0

I am a newbie into python and I am trying to optimize a snippet of my program from using two for loops to using the list comprehension in Python3. While doing this, I am unable to calculate the sum of more than one column. For Ex, if I have columns 1,2, and 3 of types float int, and string in a dictionary, I am able to calculate the sum only for column one and not for column 2.

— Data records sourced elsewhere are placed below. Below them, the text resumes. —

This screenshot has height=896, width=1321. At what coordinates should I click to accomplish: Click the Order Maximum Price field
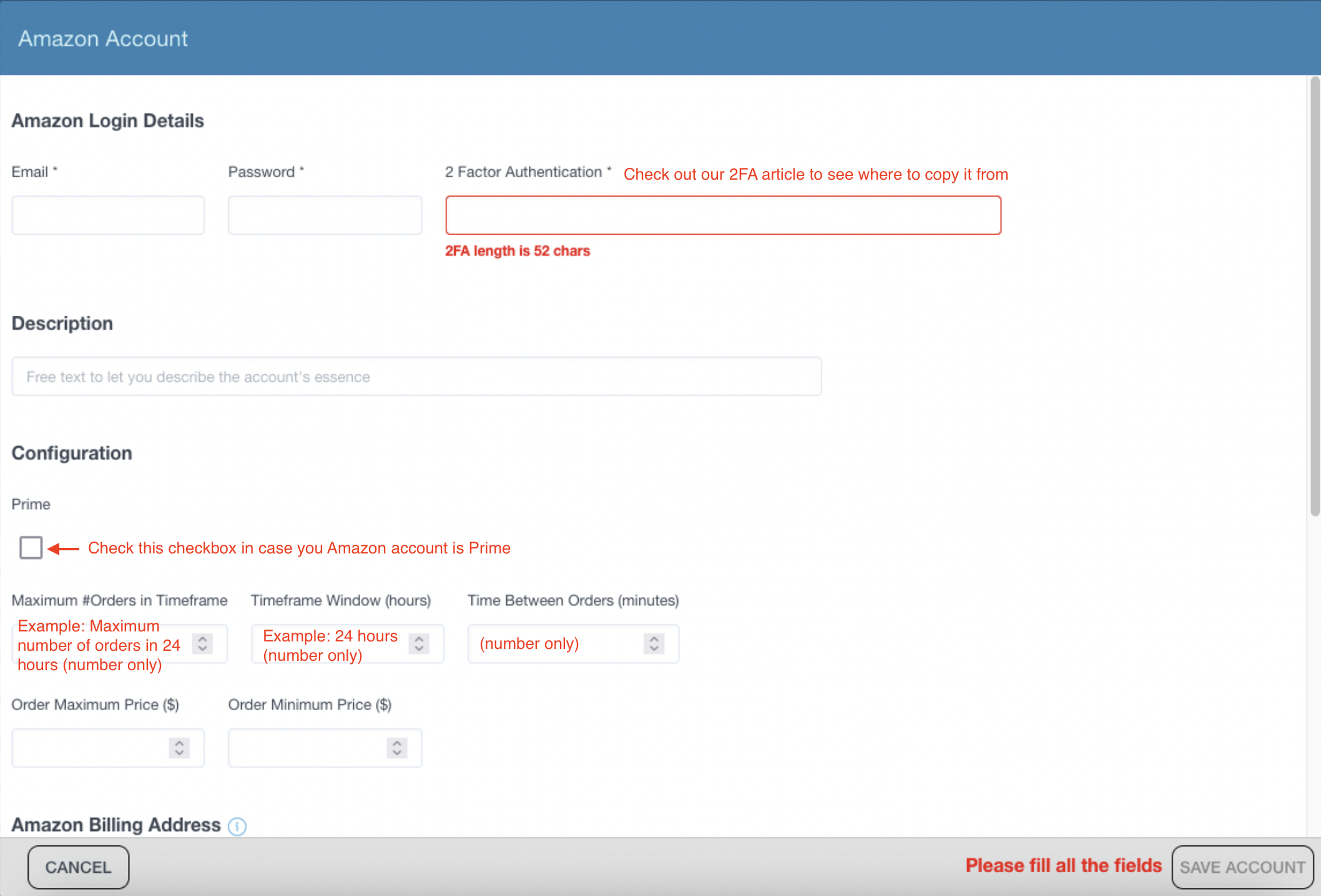(94, 748)
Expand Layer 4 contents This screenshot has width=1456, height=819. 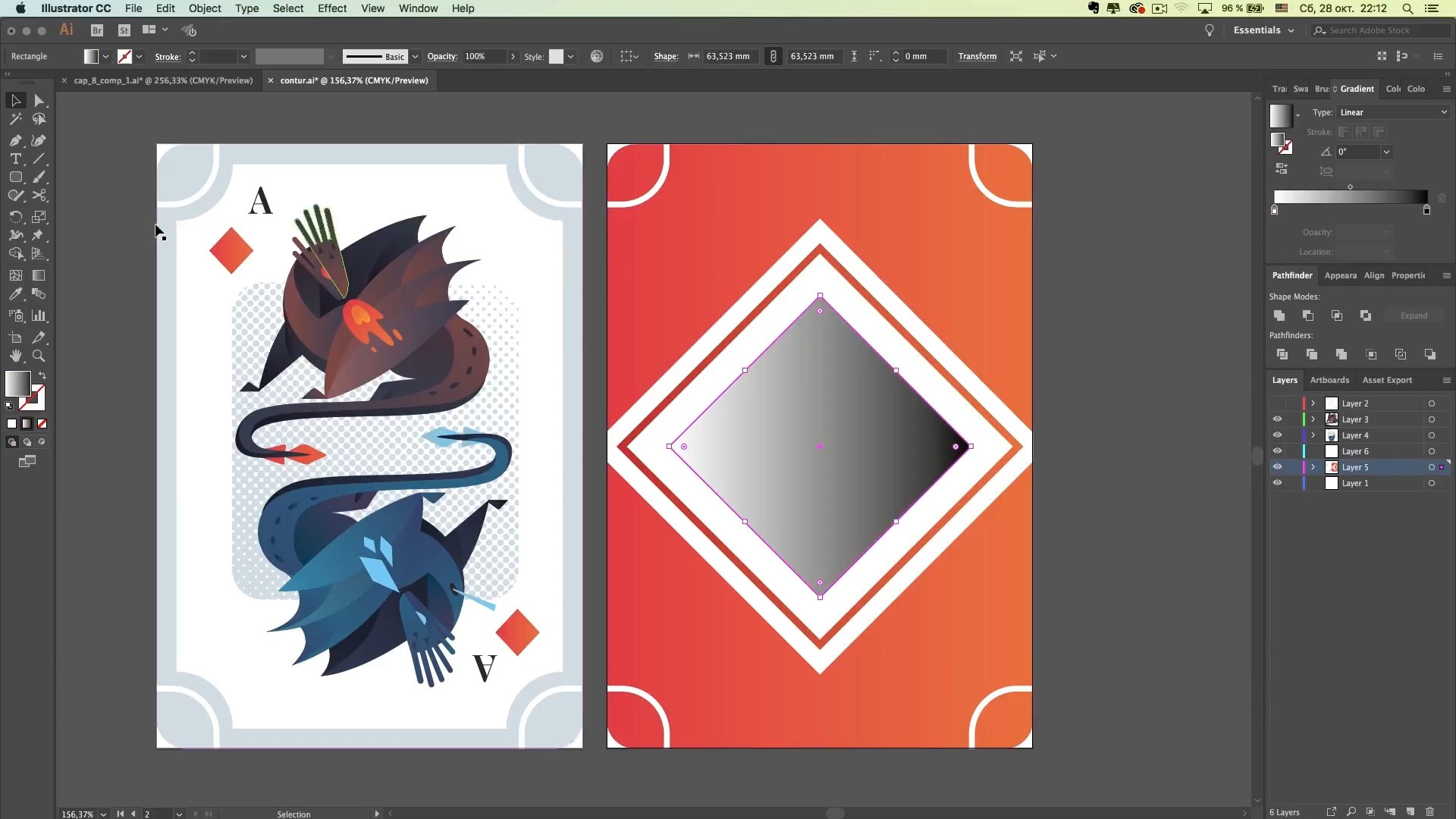(x=1313, y=435)
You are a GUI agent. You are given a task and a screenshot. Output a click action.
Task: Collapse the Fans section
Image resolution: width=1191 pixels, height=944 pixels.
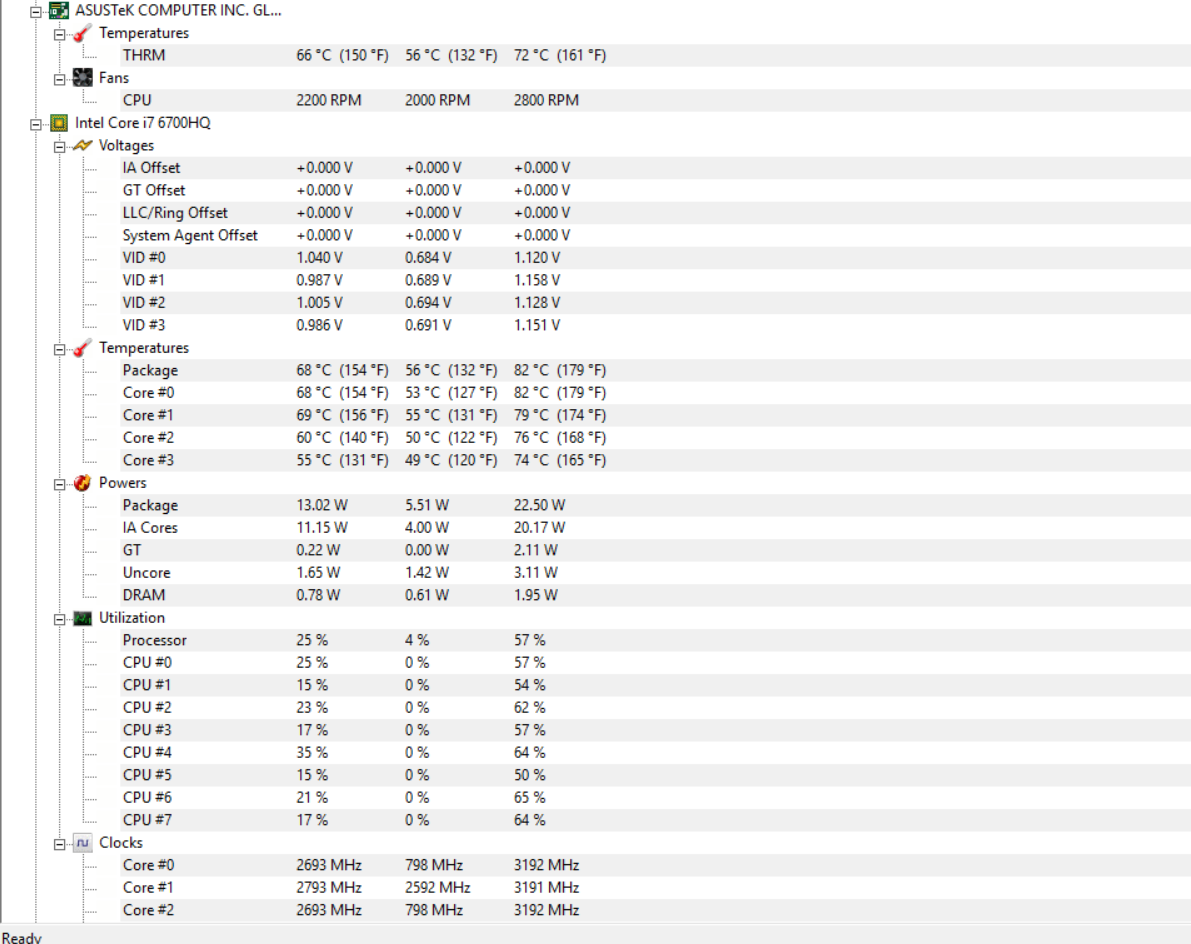tap(61, 79)
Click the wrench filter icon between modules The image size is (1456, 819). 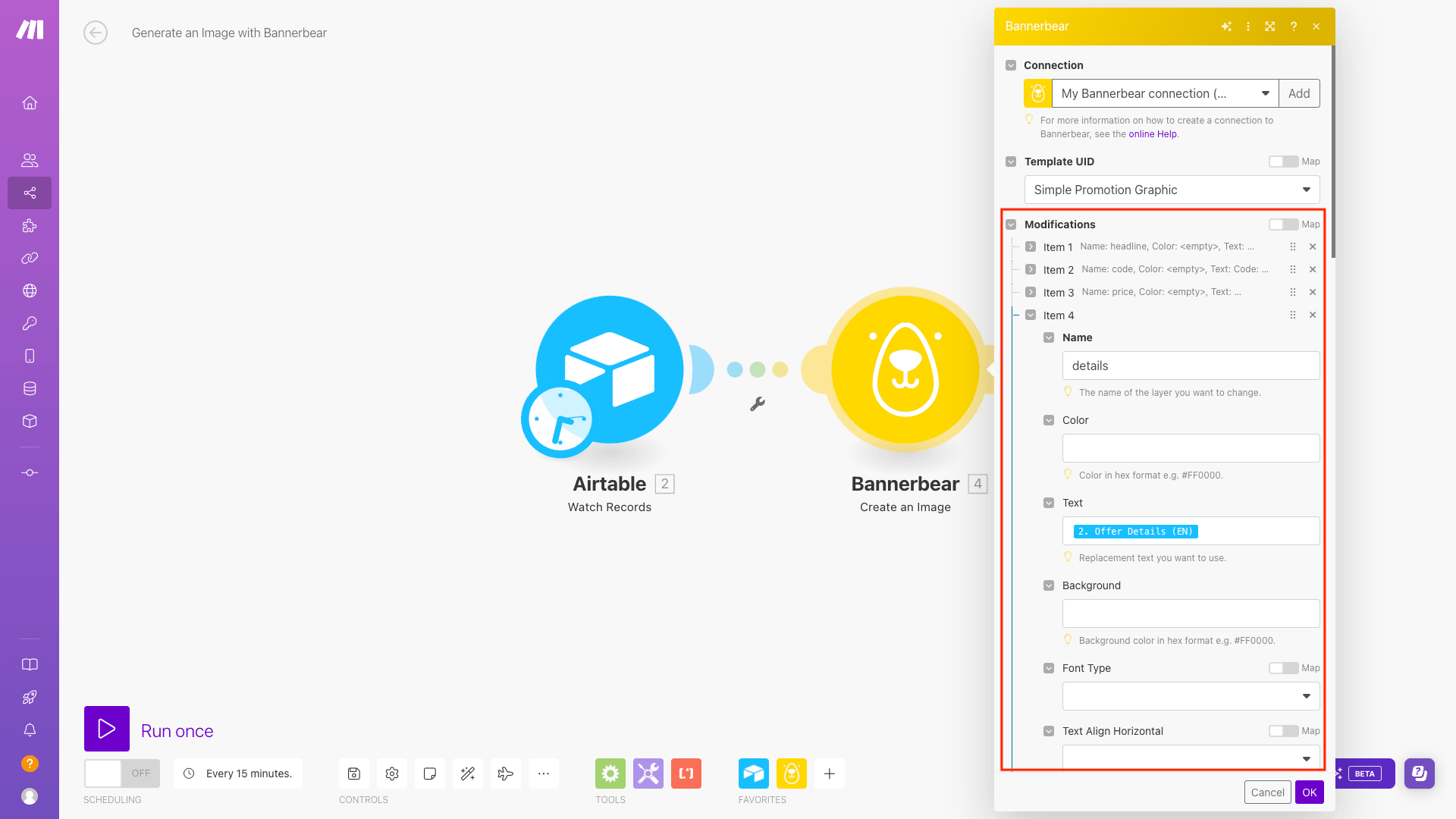click(x=757, y=404)
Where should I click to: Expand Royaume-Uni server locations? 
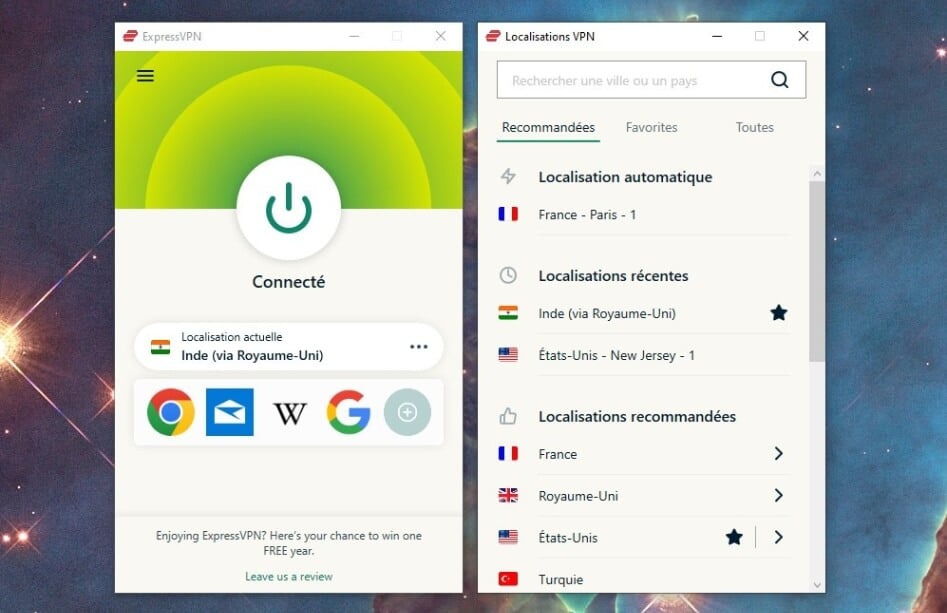click(778, 495)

The double for loop looks something like this

final_dict = []
    for k, g in itertools.groupby(temp_dict, key=lambda x: (x['transaction_category_id'])):
        txn_amount = 0
        distinct_user_count = 0
        for v in g:
            # print(k)
            txn_amount += float(v['transaction_amount'])
            distinct_user_count += v['user_id_count']
            # print(v)

        final_dict.append({'transaction_category_id': k, 'aggregated_transaction_amount': txn_amount,
                           'distinct_user_count': distinct_user_count})

The code I want to optimise to should ideally look something like this :

final_result = [[k, sum(float(v['transaction_amount']) for v in g),sum(s['user_id_count'] for s in g)] for k, g in
                    itertools.groupby(temp_dict, key=lambda x: (x['transaction_category_id']))]

But the code does not add up values for the user_id_count column and return sum as 0.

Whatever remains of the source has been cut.